** This thread discusses the content article:
Pain During Sex **
"Why does sex hurt?"
That's probably the sex question that I hear more than any other.
The truth is, sex isn't supposed to hurt anyone. It's not like Mother Nature is trying to play some cruel joke on all first timers.
Pain during sex is usually caused by the woman being too dry, too tense, or not in the mood. That can happen at any time in a woman's life. But it often happens the woman's first time.
Most women have heard the old myth that sex is supposed to hurt the first time. Due to the poor sex education in most schools, most girls don't even know that it's not true! So most girls tense up their first time because they expect it to hurt. And the fact that they tensed up is a large part of what made it hurt!

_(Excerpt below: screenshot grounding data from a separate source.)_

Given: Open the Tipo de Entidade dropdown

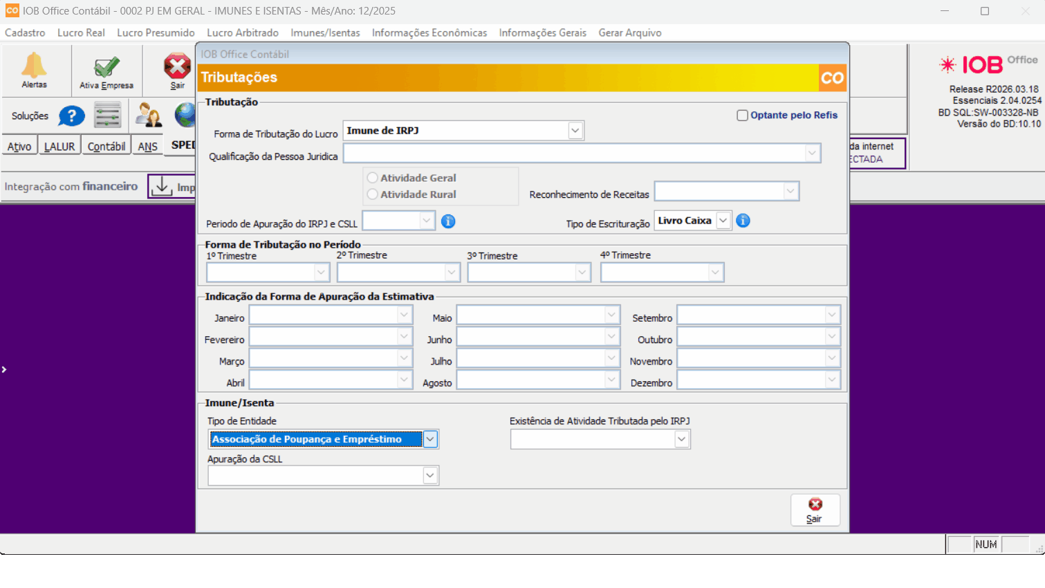Looking at the screenshot, I should [x=429, y=439].
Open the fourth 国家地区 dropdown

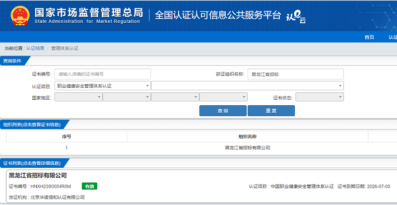pos(223,97)
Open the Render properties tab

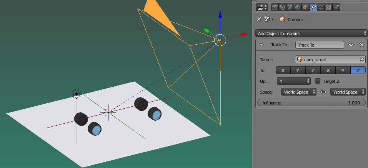275,7
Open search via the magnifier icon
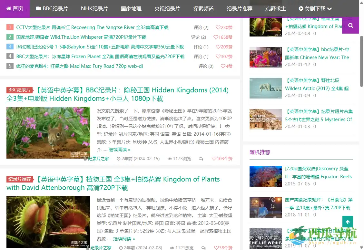 click(x=350, y=25)
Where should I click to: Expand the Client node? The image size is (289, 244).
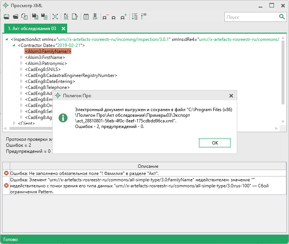click(14, 123)
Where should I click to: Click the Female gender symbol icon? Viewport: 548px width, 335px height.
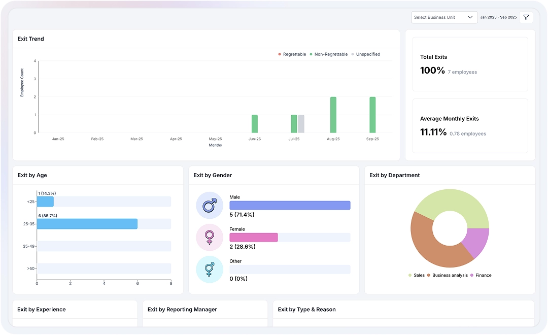click(209, 237)
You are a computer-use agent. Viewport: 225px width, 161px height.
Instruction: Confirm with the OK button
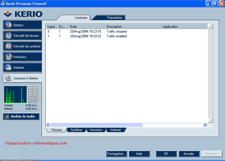point(166,154)
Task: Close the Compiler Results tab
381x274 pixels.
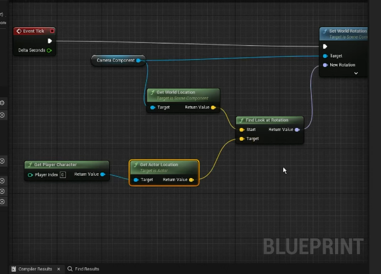Action: click(58, 269)
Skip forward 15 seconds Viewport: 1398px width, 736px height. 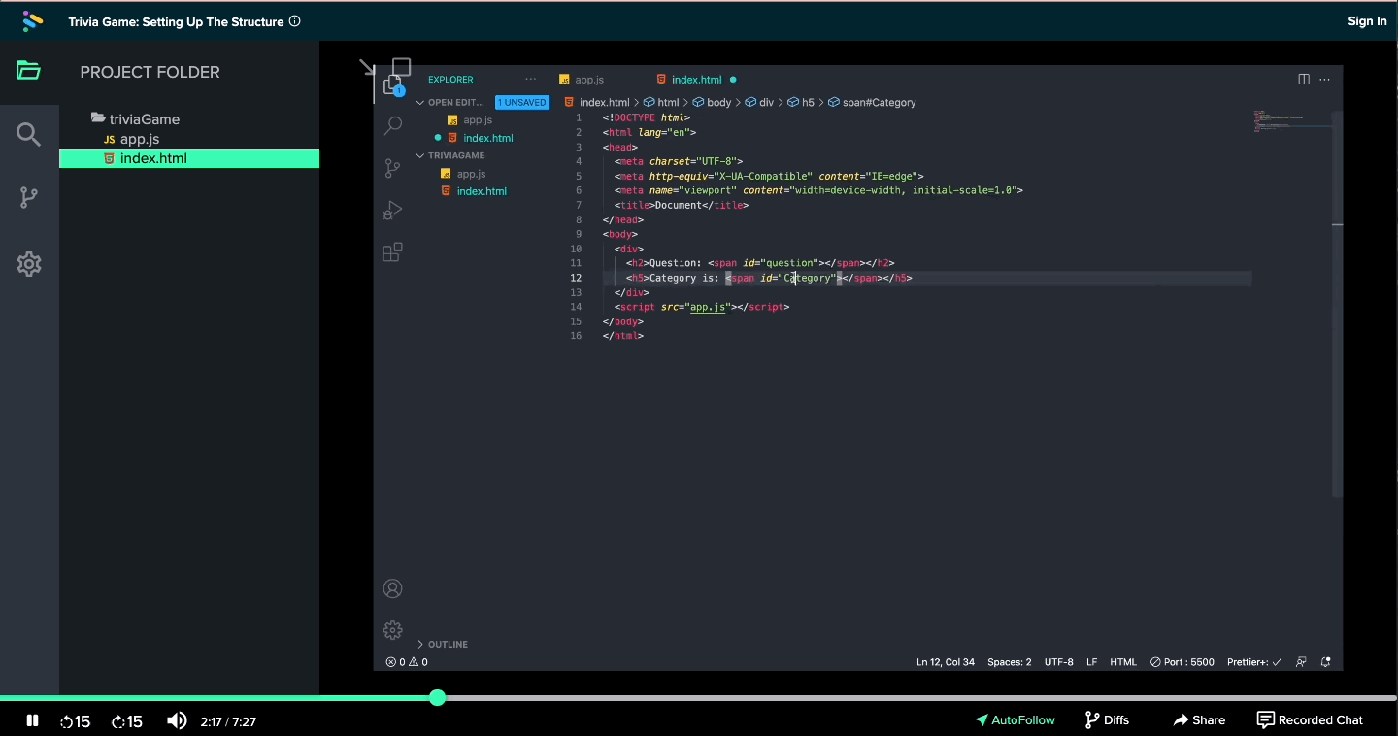127,721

When a girl is nervous it can also make it harder for her to produce natural lubricant. The vagina is very delicate. When it is too dry, the friction of sex can cause discomfort, pain, and even bleeding! Foreplay or a store-bought lubricant can usually fix that problem. But most people know so little about their own body and have heard so many sex myths that they think the discomfort that they're feeling is normal and unavoidable. So in many cases they don't even try the foreplay or lubricant!
The penis is not quite as delicate as the vagina. So when the woman is too dry, it usually hurts her more than him. But it can hurt him. It can even tear his skin a little.
And after all that the girl often thinks, "See, it did hurt!" and she runs off to tell all her friends that sex does hurt the first time without even realizing that she was simply doing it wrong. And that's how the myth stays alive.
So most women who are educated, lubricated, relaxed, and in the mood do not feel any pain at all even their very first time. That means it is important to have a good sex education under your belt long before you have sex. Do some research. Schedule an on-gyn appointment so you can ask questions and get birth control. Make sure you read the directions on the birth control and take/use it as directed. Take your time and get comfortable with your partner. Buy a water-based lubricant from the store in case your body doesn't make enough on its own (we all make different amounts and that amount of often decreases as we age).
If you still feel pain when you are relaxed, lubricated, and in the mood, discuss it with your doctor just to make sure nothing is wrong.